Simple solving heuristics improve the accuracy of sudoku difficulty classifiers

Sudokus are logical puzzles that vary in difficulty. They are typically solved with some commonly accepted strategies such as “obvious singles,” “hidden singles,” and “naked pairs.” Since strategies are an important part of how solvers approach sudoku puzzles, solving strategy analysis may be useful in building sudoku difficulty classifiers. Our study aimed to improve the accuracy of sudoku difficulty classification by analyzing the predictive power of 17 variables, including metrics based on sudoku solving strategies. Other classification attempts have been made using a convolutional neural network, a model trained on real-time human solving patterns, and a rating system based on the number of solving rounds needed to solve a puzzle. We collected 6,000 sudoku puzzles from puzzle-sudoku.com for our study. We based our classifier on the website’s difficulty ratings, which were basic, easy, intermediate, advanced, extreme, and evil.

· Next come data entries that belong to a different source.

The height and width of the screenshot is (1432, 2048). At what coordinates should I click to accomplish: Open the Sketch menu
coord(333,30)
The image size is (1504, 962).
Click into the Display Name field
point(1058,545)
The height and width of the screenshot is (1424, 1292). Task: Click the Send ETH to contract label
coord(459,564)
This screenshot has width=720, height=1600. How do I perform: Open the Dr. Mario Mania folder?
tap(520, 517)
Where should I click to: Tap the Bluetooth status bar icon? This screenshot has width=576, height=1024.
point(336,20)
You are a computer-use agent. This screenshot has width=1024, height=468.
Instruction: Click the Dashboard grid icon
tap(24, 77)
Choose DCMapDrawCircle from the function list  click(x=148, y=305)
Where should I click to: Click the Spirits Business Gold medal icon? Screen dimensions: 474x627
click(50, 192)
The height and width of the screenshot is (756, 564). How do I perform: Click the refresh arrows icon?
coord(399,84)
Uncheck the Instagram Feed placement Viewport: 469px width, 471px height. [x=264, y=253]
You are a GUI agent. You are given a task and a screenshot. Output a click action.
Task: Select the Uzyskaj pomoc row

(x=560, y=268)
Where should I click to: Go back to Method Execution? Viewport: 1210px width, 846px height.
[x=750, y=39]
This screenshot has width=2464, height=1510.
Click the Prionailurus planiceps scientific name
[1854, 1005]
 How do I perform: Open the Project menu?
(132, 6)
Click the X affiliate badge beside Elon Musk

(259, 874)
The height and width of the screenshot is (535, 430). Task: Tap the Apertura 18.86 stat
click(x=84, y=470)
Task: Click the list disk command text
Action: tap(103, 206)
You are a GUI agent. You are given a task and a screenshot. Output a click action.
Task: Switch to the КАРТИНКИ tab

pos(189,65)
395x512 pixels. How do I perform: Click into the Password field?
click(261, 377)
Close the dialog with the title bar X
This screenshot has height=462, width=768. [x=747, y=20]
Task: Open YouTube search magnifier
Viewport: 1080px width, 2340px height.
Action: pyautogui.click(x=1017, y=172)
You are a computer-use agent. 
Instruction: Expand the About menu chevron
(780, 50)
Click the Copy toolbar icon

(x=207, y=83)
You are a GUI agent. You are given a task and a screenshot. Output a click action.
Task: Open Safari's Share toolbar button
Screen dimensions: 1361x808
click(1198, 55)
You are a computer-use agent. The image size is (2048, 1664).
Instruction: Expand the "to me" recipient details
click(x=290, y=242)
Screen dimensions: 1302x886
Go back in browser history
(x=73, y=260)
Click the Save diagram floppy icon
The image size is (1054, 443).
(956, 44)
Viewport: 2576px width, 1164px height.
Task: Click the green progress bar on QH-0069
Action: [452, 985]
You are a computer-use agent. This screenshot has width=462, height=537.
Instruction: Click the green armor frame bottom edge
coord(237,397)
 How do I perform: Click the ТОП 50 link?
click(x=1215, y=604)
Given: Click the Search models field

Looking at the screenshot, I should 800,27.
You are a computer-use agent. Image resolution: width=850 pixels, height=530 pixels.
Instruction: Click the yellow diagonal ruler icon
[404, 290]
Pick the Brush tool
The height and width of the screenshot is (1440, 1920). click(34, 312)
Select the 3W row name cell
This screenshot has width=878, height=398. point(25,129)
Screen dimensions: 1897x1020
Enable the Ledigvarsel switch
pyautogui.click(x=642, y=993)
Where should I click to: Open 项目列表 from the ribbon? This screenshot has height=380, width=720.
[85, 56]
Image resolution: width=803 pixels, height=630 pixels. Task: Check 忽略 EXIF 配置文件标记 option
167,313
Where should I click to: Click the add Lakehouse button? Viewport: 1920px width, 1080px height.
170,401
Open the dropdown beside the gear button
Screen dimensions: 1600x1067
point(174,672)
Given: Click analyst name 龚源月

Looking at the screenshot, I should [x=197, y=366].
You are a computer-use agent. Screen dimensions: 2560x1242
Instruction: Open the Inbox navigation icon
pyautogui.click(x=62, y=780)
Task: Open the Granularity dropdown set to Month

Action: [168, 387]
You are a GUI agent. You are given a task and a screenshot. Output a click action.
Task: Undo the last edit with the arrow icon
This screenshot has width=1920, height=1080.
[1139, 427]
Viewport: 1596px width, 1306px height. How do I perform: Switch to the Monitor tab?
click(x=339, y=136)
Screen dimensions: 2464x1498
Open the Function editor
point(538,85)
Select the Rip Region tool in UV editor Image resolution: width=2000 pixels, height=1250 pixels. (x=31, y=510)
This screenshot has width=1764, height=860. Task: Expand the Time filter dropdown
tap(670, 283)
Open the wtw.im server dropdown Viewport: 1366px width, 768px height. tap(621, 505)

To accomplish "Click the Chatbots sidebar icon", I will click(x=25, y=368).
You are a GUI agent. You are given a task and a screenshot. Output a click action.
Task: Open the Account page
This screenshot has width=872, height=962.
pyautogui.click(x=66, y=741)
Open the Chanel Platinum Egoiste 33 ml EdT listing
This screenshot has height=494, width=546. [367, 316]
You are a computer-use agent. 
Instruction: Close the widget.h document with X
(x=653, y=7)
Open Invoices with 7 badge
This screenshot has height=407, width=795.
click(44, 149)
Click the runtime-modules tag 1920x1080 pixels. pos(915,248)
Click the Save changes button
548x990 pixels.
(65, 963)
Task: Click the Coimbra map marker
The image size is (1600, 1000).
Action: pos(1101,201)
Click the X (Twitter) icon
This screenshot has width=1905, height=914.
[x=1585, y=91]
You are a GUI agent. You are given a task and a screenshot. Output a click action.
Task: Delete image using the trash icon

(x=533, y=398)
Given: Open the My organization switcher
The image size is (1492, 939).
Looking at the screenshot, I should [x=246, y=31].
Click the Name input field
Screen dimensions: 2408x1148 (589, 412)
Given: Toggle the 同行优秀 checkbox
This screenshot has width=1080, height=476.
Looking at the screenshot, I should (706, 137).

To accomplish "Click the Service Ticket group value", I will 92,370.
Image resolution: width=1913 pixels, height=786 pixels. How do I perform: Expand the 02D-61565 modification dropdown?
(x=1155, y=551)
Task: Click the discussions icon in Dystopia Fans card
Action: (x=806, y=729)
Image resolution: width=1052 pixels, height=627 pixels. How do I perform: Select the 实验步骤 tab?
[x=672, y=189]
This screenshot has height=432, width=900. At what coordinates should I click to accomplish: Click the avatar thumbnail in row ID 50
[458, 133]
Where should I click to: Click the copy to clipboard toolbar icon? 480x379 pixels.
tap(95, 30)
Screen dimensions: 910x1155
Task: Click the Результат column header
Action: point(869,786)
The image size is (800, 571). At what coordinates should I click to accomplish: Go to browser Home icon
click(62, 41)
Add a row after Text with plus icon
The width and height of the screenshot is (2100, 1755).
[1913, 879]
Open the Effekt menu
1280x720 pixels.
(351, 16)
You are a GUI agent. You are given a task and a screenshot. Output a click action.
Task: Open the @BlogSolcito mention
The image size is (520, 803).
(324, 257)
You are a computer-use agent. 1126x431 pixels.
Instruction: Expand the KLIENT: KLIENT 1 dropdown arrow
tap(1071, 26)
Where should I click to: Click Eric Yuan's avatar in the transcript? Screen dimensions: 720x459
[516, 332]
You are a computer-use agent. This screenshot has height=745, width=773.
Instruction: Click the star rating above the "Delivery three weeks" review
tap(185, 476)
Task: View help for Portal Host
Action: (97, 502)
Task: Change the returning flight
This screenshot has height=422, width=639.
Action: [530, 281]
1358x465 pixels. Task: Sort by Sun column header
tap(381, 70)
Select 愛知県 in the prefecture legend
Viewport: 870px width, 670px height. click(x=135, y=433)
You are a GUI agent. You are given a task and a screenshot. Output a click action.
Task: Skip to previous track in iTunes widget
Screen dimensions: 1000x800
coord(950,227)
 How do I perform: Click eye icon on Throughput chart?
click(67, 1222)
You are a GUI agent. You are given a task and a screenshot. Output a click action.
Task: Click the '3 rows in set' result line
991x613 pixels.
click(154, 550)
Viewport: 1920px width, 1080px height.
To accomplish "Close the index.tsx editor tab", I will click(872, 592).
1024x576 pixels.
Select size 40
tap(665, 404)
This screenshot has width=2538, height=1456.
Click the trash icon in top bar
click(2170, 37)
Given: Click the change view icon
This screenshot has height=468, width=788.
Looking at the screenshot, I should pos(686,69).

We paired the levels together so that our classifier only distinguished between three levels of difficulty. We trained two models; the Simple Model was trained on the number of clues, the average possibilities per empty cell, clue variation, and clue placement. The Simple Model had a 44% testing accuracy. The Solving Strategies Model was trained on all variables from the Simple Model and eight additional solving strategies features. These features measured the accuracy of the “obvious singles,” “hidden singles,” and “naked pairs” strategies on the puzzles. We hypothesized that including these solving strategies variables would improve accuracy in classifying sudoku difficulty because they reflect human solving behavior. The Solving Strategies Model classified between the three difficulty levels with 78% testing accuracy, significantly higher than the Simple Model’s accuracy. This result indicates that the sudoku strategy metrics improved the model’s ability to classify sudoku difficulty.